═════ Listed entries ═════
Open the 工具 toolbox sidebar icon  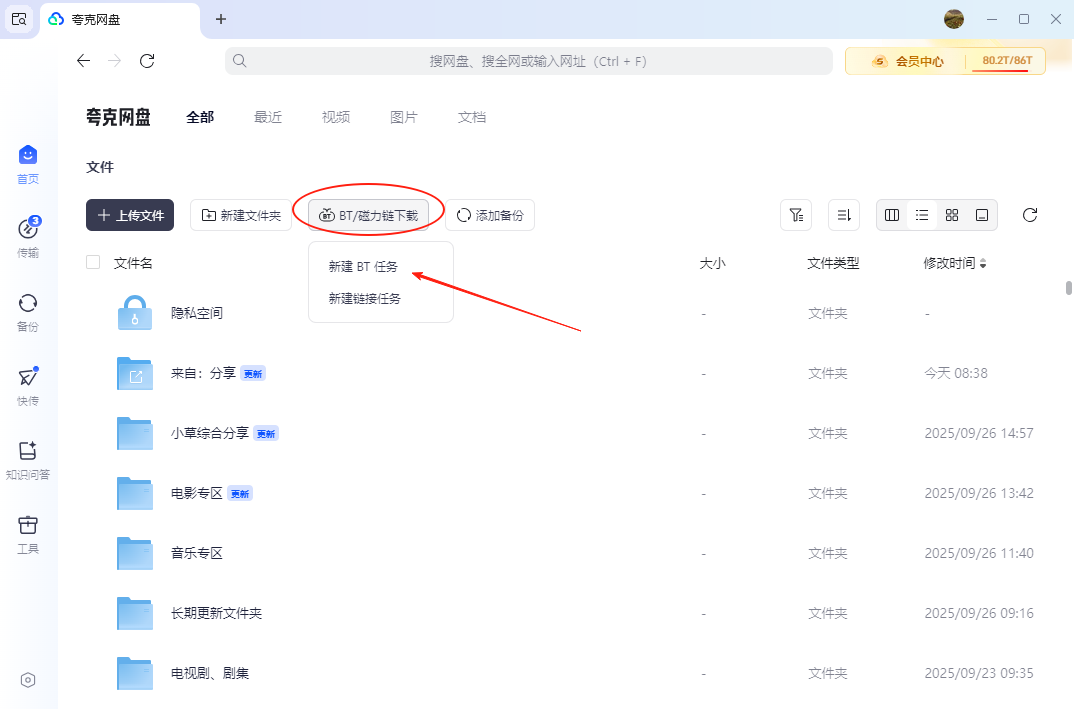28,526
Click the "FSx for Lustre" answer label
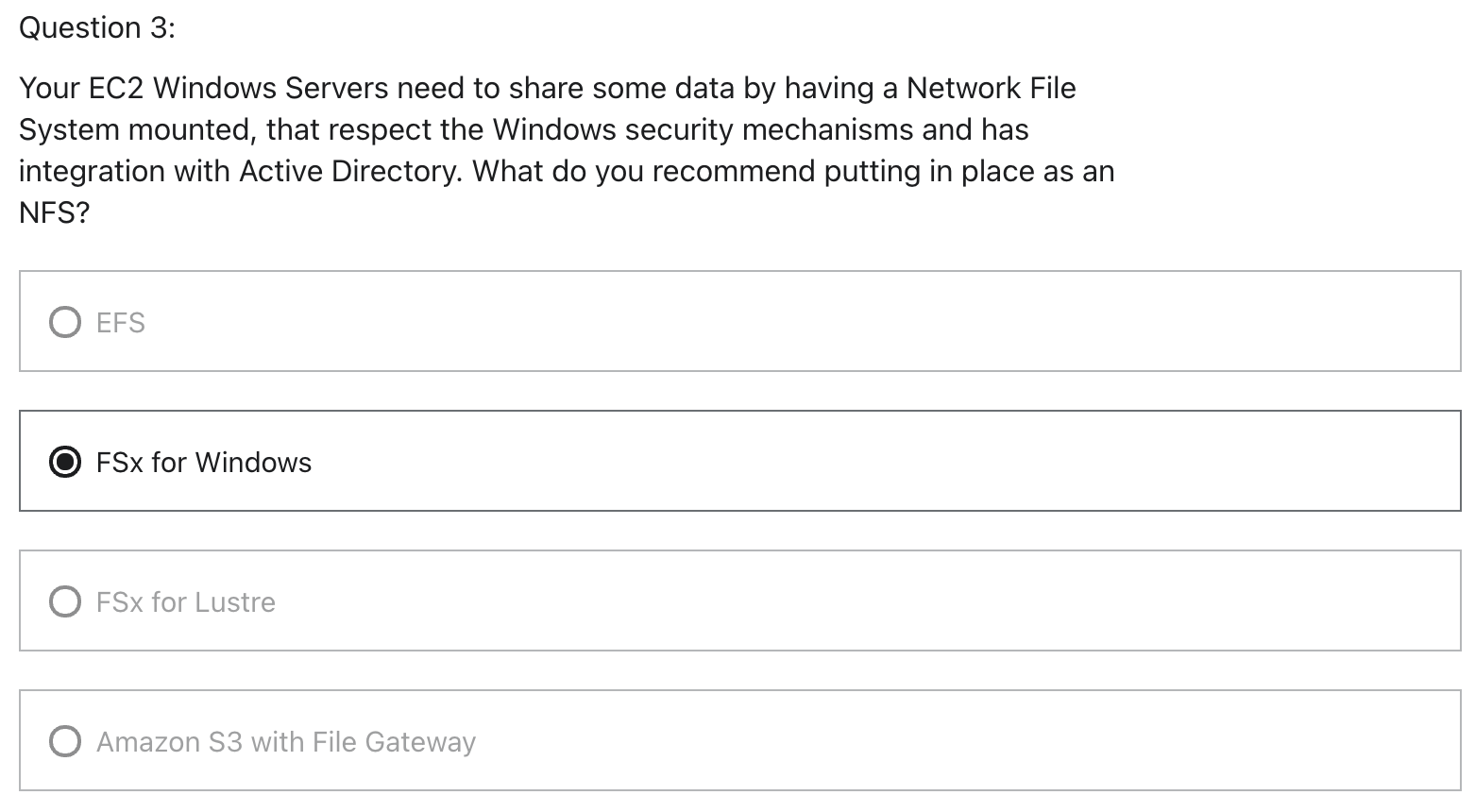The image size is (1475, 812). tap(186, 602)
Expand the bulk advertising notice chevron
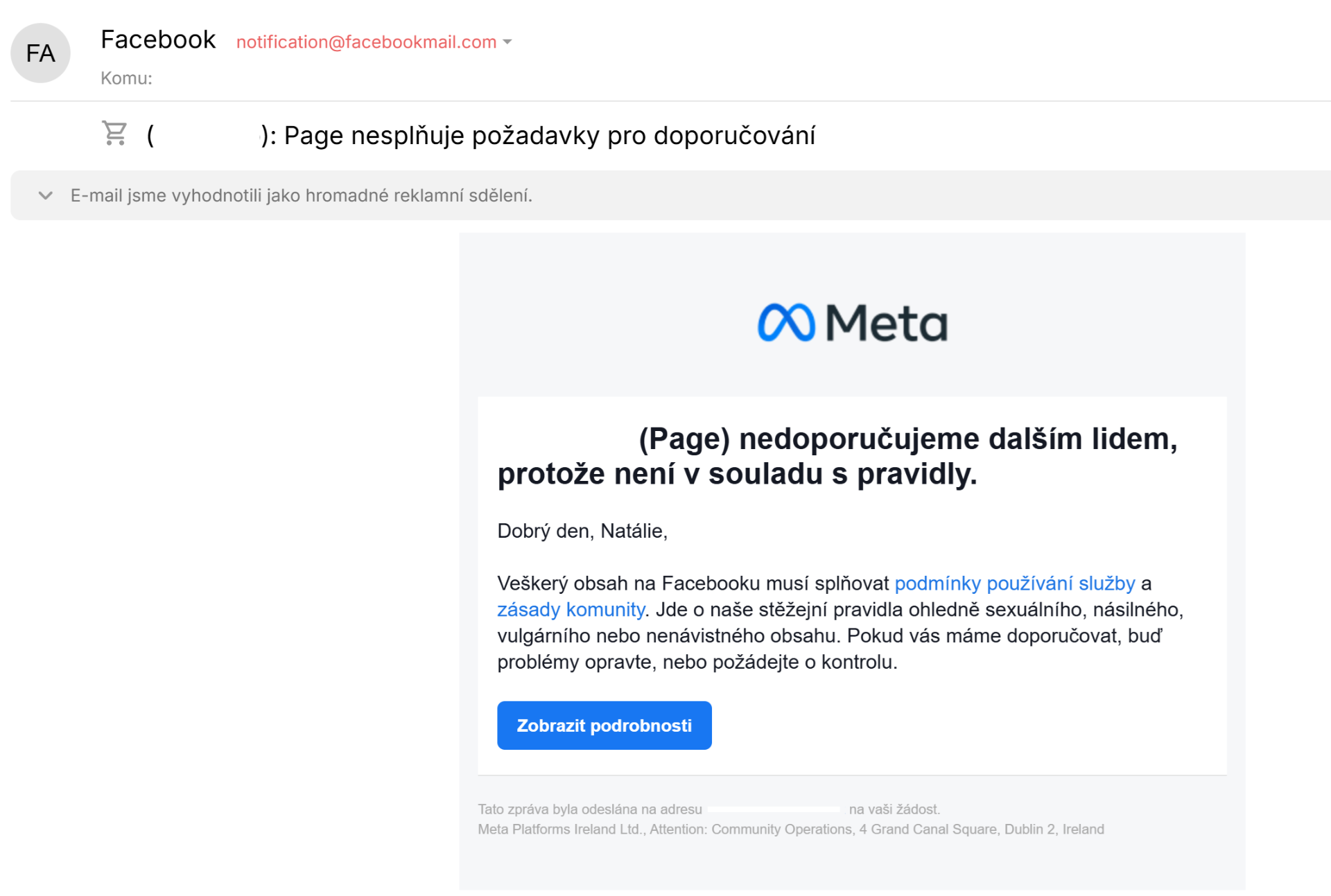The width and height of the screenshot is (1331, 896). 46,195
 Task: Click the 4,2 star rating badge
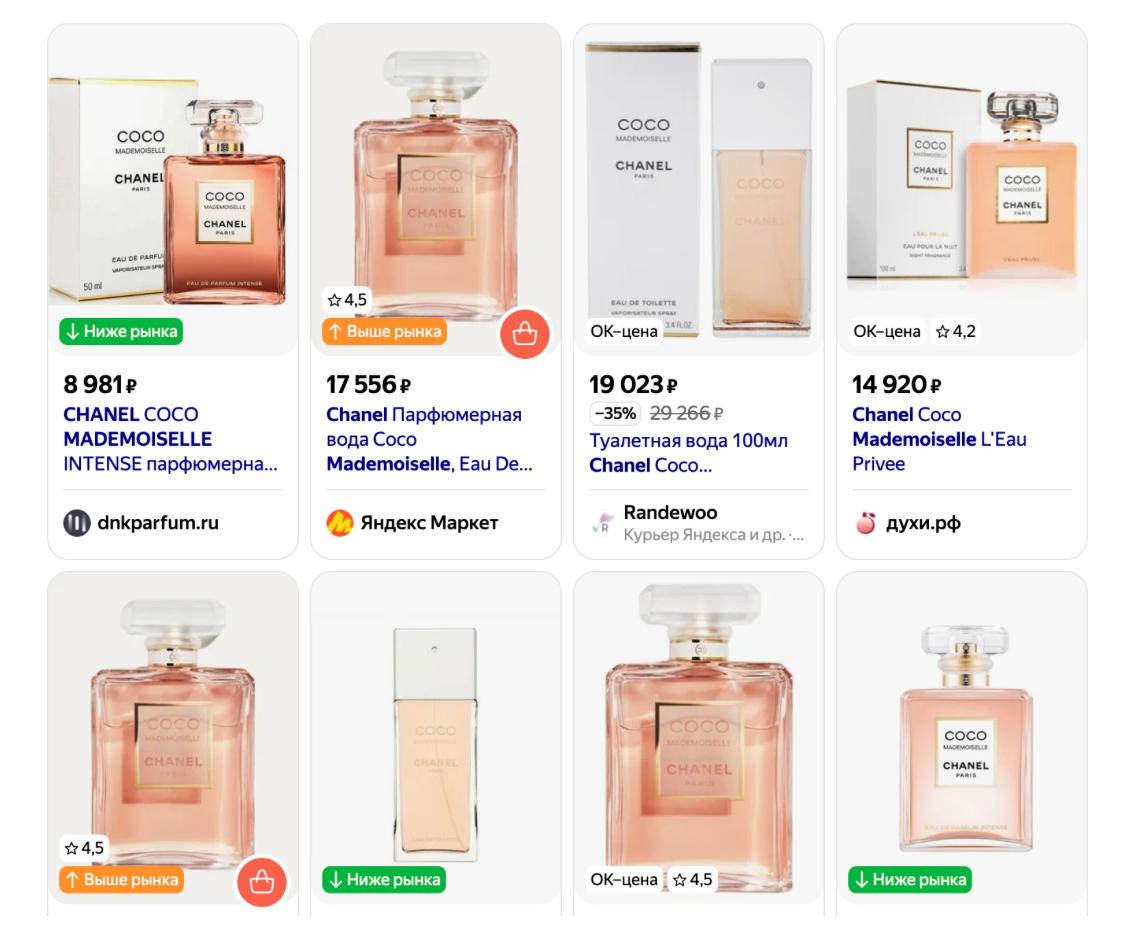(x=955, y=331)
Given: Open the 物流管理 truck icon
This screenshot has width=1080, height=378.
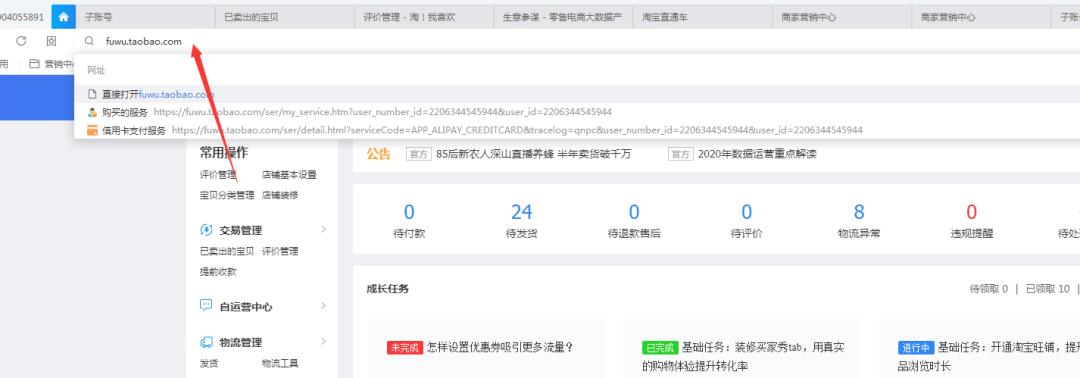Looking at the screenshot, I should point(206,342).
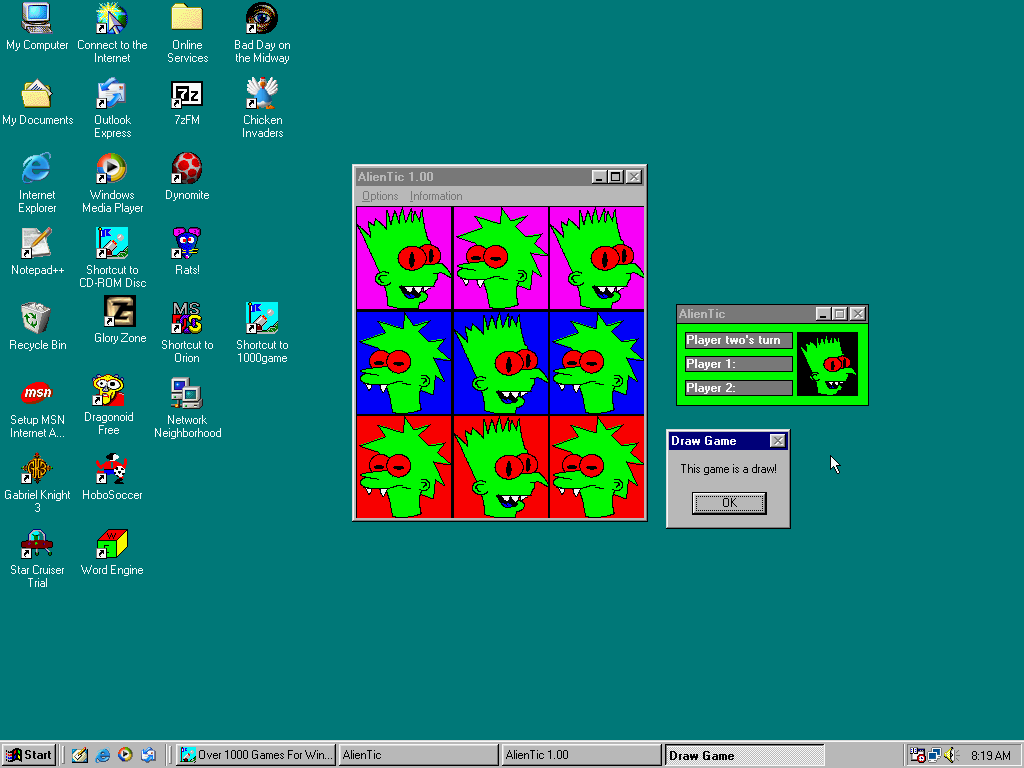Click the Player 1 score field

(738, 364)
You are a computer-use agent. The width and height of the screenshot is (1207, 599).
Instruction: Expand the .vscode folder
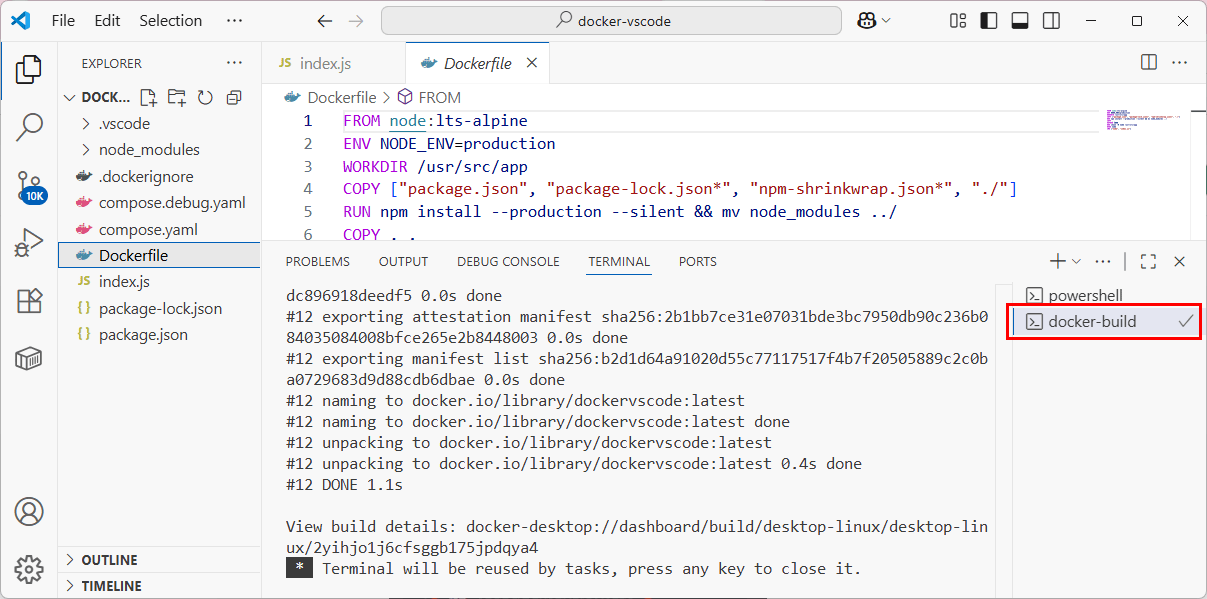tap(124, 123)
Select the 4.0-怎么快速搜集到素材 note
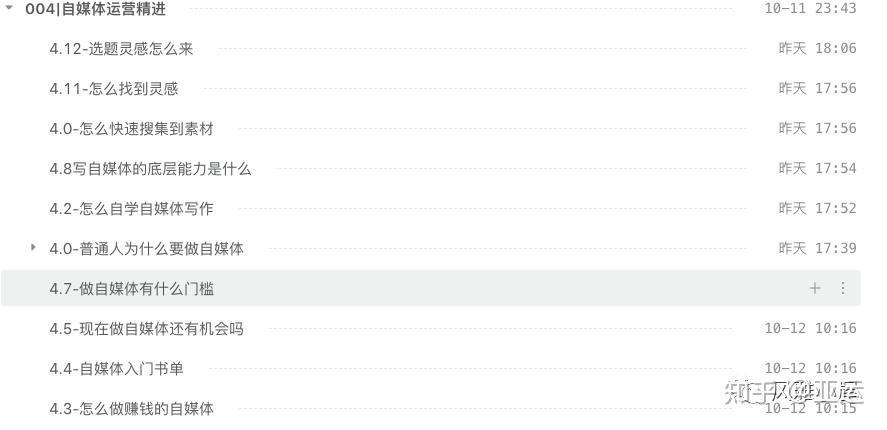887x430 pixels. point(131,128)
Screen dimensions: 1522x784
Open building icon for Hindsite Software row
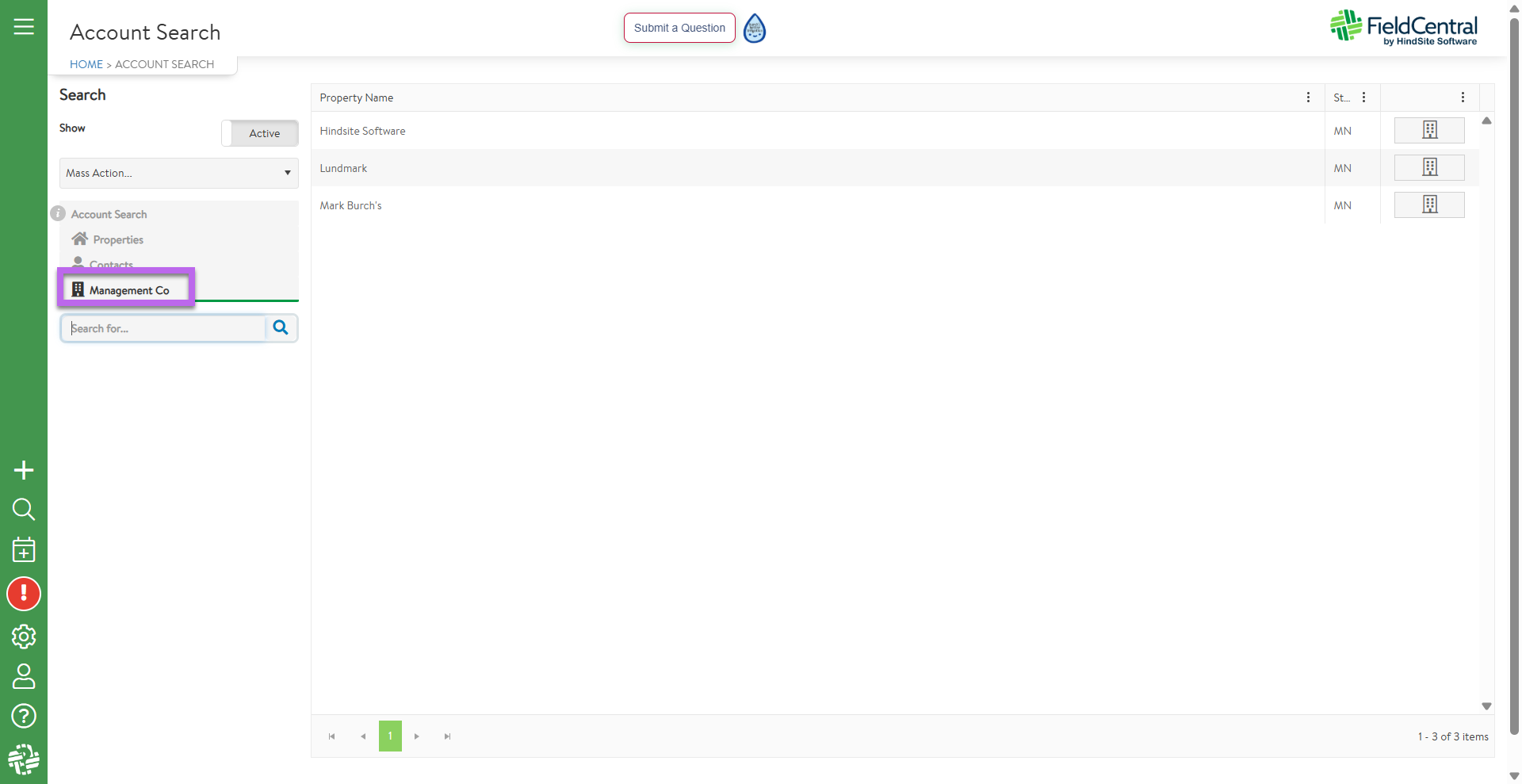point(1428,131)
═════
[What to produce]
Only exact duplicates of the lines from the one containing "You are a computer-use" through the final line of the entries, both included, are needed, with pictures left out.

[Answer to this task]
You are a computer-use agent. The width and height of the screenshot is (1207, 599).
Instruction: Expand the .vscode folder
tap(124, 123)
Select the 4.0-怎么快速搜集到素材 note
887x430 pixels. point(131,128)
Screen dimensions: 1522x784
Open building icon for Hindsite Software row
point(1428,131)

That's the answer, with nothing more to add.